Invalid parsing of whitespace at document end

Question

Invalid parsing of whitespace at document end

ScumCoder opened this issue 5 years ago · 2 comments

When parsing a trivial document, the GumboStringPiece containing the original_text of the GumboText describing GUMBO_NODE_WHITESPACE, has incorrect length value, which causes it to include closing tags.

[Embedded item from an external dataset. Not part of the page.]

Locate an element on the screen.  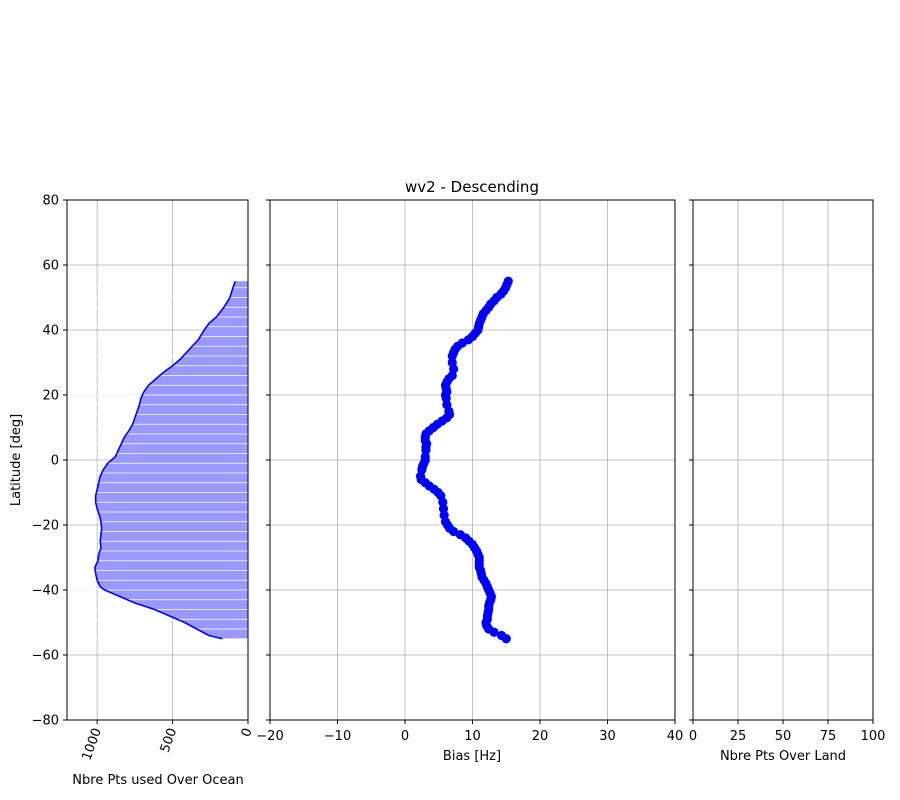
x-tick-label: 100 is located at coordinates (874, 736).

Also, the text field contains two linebreaks instead of one.

See SSCCE here.

Used version is aa91b27.

Answer 1 · 2019-07-09T21:54:49.000Z

Come to think about it, there is something fishy about previous whitespaces as well.
A document looking like this

<!DOCTYPE html>
<html>
<head>
</head>
<body>
</body>
</html>

should produce a root HTML node with five children, not three:

WHITESPACE
HEAD
WHITESPACE
BODY
WHITESPACE

each whitespace consisting of a single newline character.

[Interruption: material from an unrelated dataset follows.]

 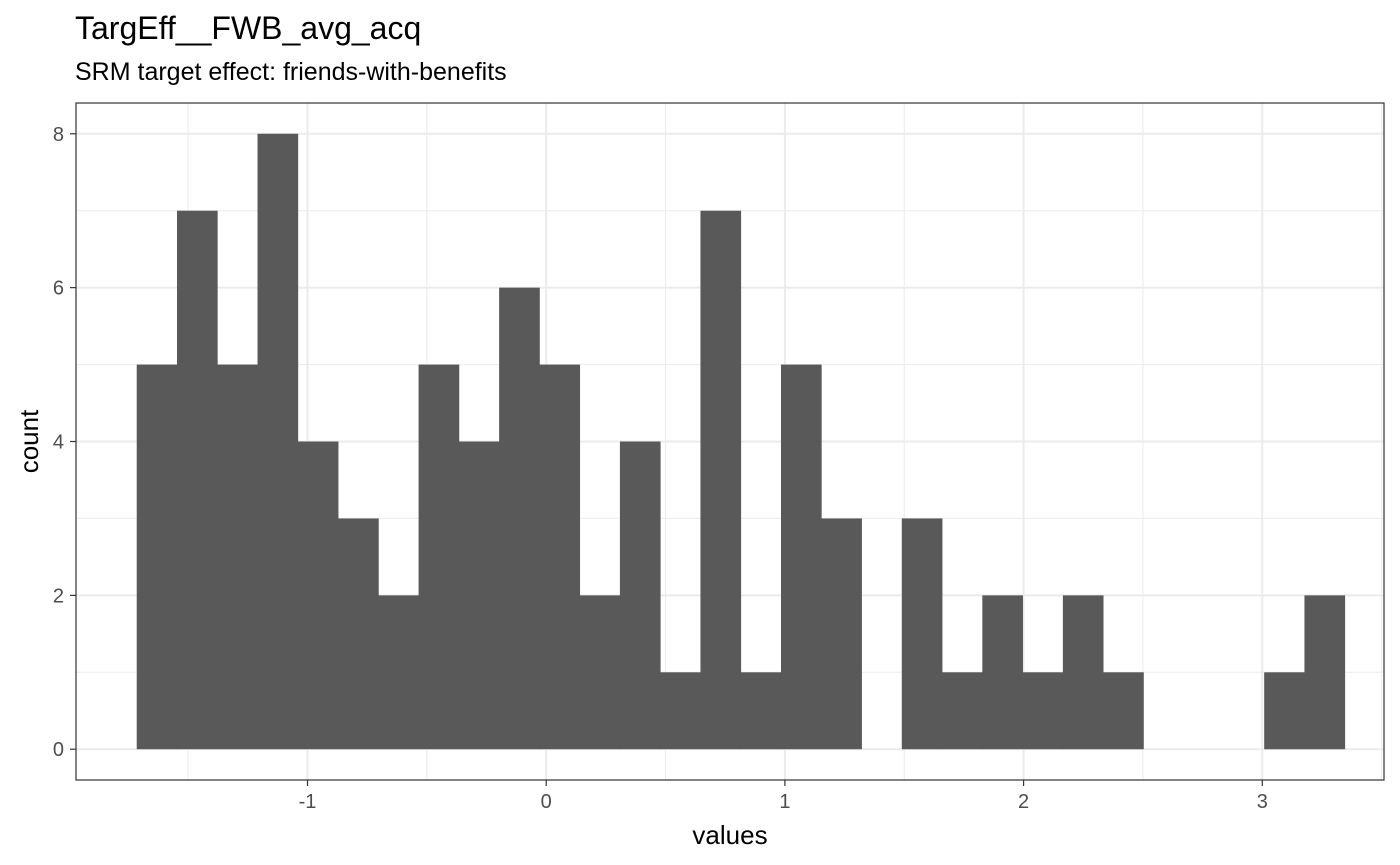 What do you see at coordinates (58, 750) in the screenshot?
I see `y-tick-label: 0` at bounding box center [58, 750].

Answer 2 · 2020-02-06T08:45:46.000Z

Come to think about it, there is something fishy about previous whitespaces as well.
A document looking like this
<!DOCTYPE html>
<html>
<head>
</head>
<body>
</body>
</html>
should produce a root HTML node with five children, not three:

WHITESPACE

HEAD

WHITESPACE

BODY

WHITESPACE

each whitespace consisting of a single newline character.

If you load that document into Chromium and run document.documentElement.childNodes.length in the console, it gives a result of 3. Likewise for Firefox.

So without consulting the spec, I'm inclined to think Gumbo is doing what it's supposed to do.